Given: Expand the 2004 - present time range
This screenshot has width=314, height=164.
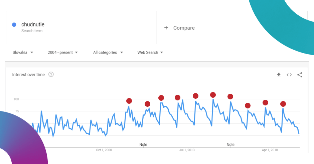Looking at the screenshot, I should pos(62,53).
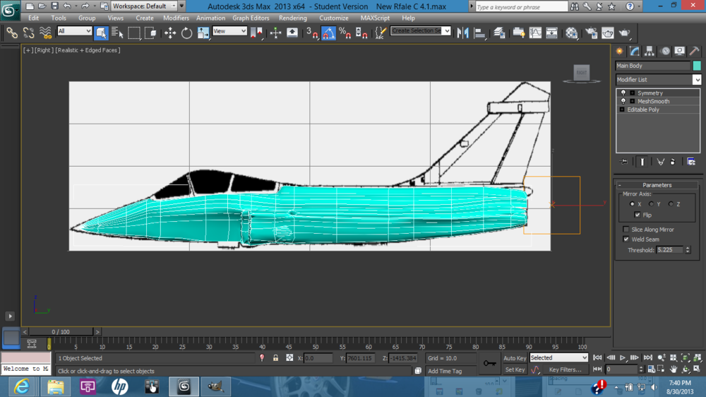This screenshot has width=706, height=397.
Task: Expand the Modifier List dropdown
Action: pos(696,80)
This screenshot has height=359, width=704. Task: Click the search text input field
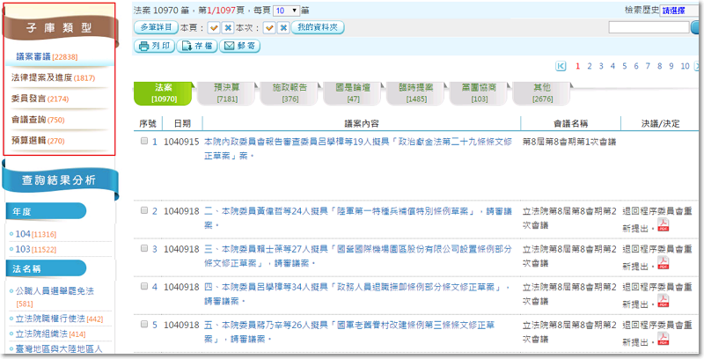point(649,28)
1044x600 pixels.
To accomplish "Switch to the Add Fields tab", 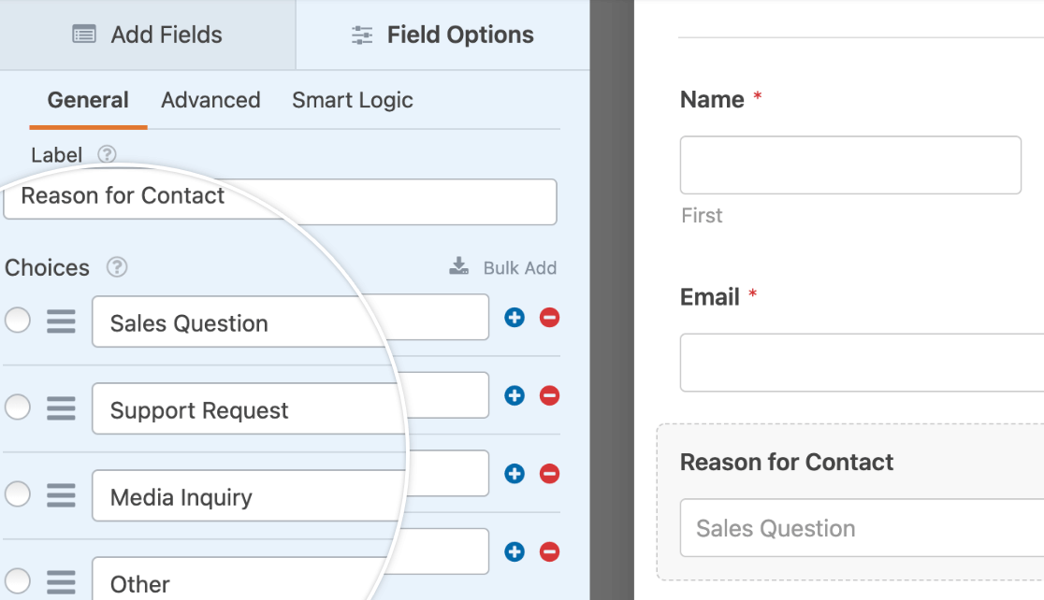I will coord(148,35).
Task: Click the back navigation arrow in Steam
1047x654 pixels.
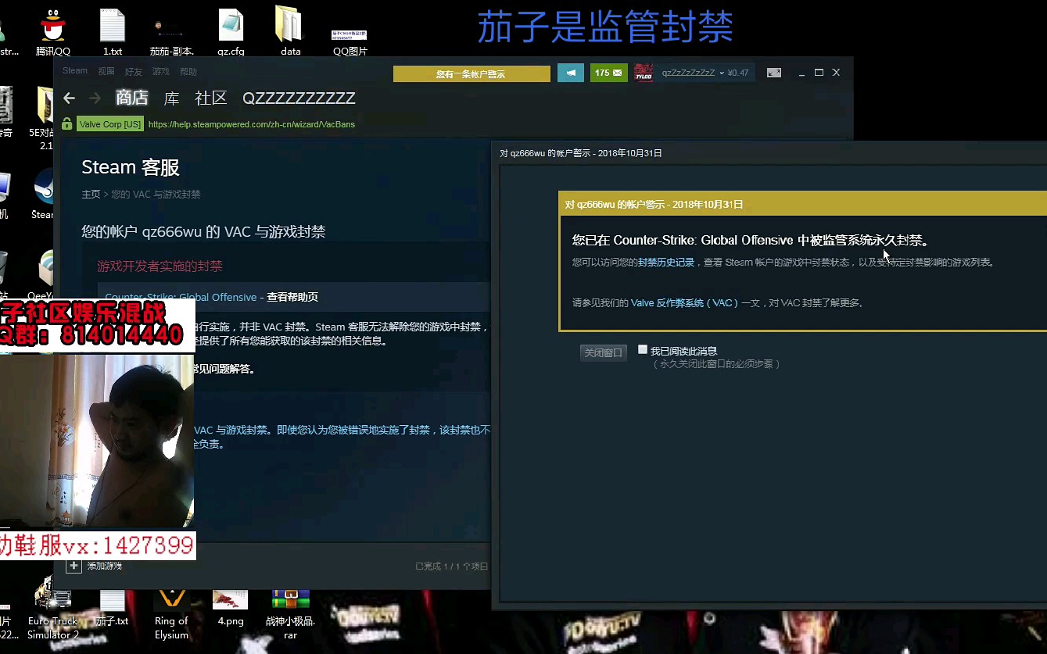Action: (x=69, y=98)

**Activity**: An exact copy is needed of the lines running from the one containing "Task: Click the back" through the last line of the material, and of no others; pictures stay out.

**Output of the exercise**:
Task: Click the back navigation arrow in Steam
1047x654 pixels.
Action: (x=69, y=98)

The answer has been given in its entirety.